CACEIS-CEO Jean-Pierre Michalowski brachte es auf den Punkt: Dieser Schritt ist der erste Schritt in Richtung einer Zukunft, in der Fonds-Transaktionen rund um die Uhr stattfinden und möglicherweise in Stablecoins oder sogar zukünftigen digitalen Zentralbankwährungen abgewickelt werden.
Warum Tokenisierung für Amundis Zukunft wichtig ist
Aus Amundis Perspektive ist dies kein einmaliges Experiment. Jean-Jacques Barberis beschrieb die Tokenisierung als eine Transformation, die in den kommenden Jahren an Fahrt aufnehmen wird. Und man kann sehen, warum:
Die Blockchain übernimmt die Aufzeichnung mit eingebauter Transparenz.
- Die Abwicklung wird schneller.
- Die betriebliche Kontinuität wird rund um die Uhr gewährleistet.
- Der Zugang zu neuen Anlegersegmenten und neuen Märkten wird erweitert.
Für Geldmarktfonds ist insbesondere die Möglichkeit, sofort zu zeichnen und zu kündigen, ein großer Vorteil. Es verkürzt die Bearbeitungszeit, reduziert das operationelle Risiko und ebnet den Weg für vollständig digitale Vertriebsmodelle.
Das größere Bild: RWA-Tokenisierung explodiert
Was bei Amundi passiert, passt in eine viel größere Geschichte. Die Tokenisierung von realen Vermögenswerten (RWA) hat im Jahr 2025 einen starken Anstieg erlebt.
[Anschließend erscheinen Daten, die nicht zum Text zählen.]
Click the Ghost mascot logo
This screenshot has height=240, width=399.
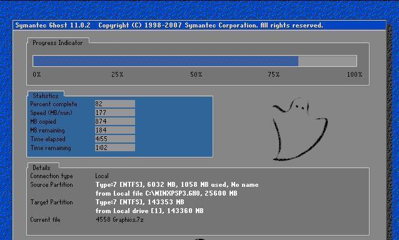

Die Marktkapitalisierung stieg von 15,2 Milliarden Dollar zu Beginn des Jahres auf 37,1 Milliarden Dollar bis Ende November. Das ist kein Hype. Das ist Adoption.
Die Provenance-Blockchain führt derzeit die Kategorie mit fast 13,9 Milliarden Dollar an tokenisierten Vermögenswerten an, angetrieben hauptsächlich durch umfangreiche Emissionen von Figure Technologies, einem mittlerweile an der Nasdaq notierten Unternehmen. Ethereum folgt mit 12,4 Milliarden Dollar an tokenisierten Vermögenswerten, und es gibt zusätzliche Aktivitäten, die in ZKsync, BNB Chain, Polygon und kleinere Netzwerke fließen.
Amundis Schritt signalisiert, dass große Institutionen die Tokenisierung nun nicht mehr als theoretische Zukunft, sondern als Infrastruktur sehen, die ihr Wachstum im nächsten Jahrzehnt unterstützen wird.
Tokenisierte Fonds werden nicht lange Nischenprodukte bleiben. Da mehr Vermögensverwalter hybride Modelle testen, werden die alten Grenzen des Fondsvertriebs verschwinden. Anleger werden schnellere Transaktionen, klarere Aufzeichnungen und rund um die Uhr Zugang erwarten.
Amundis Experiment mit Ethereum wird wahrscheinlich den Rest der Branche vorantreiben. Die Tokenisierung entwickelt sich von einem Schlagwort zu einem Standardwerkzeug in der globalen Finanzwelt, und dieser Start zeigt genau, wohin die Reise geht.
Wenn dies der Ausgangspunkt ist, werden die nächsten Jahre sehr unterschiedlich aussehen, wie Fonds aufgebaut, verwaltet und zugänglich gemacht werden.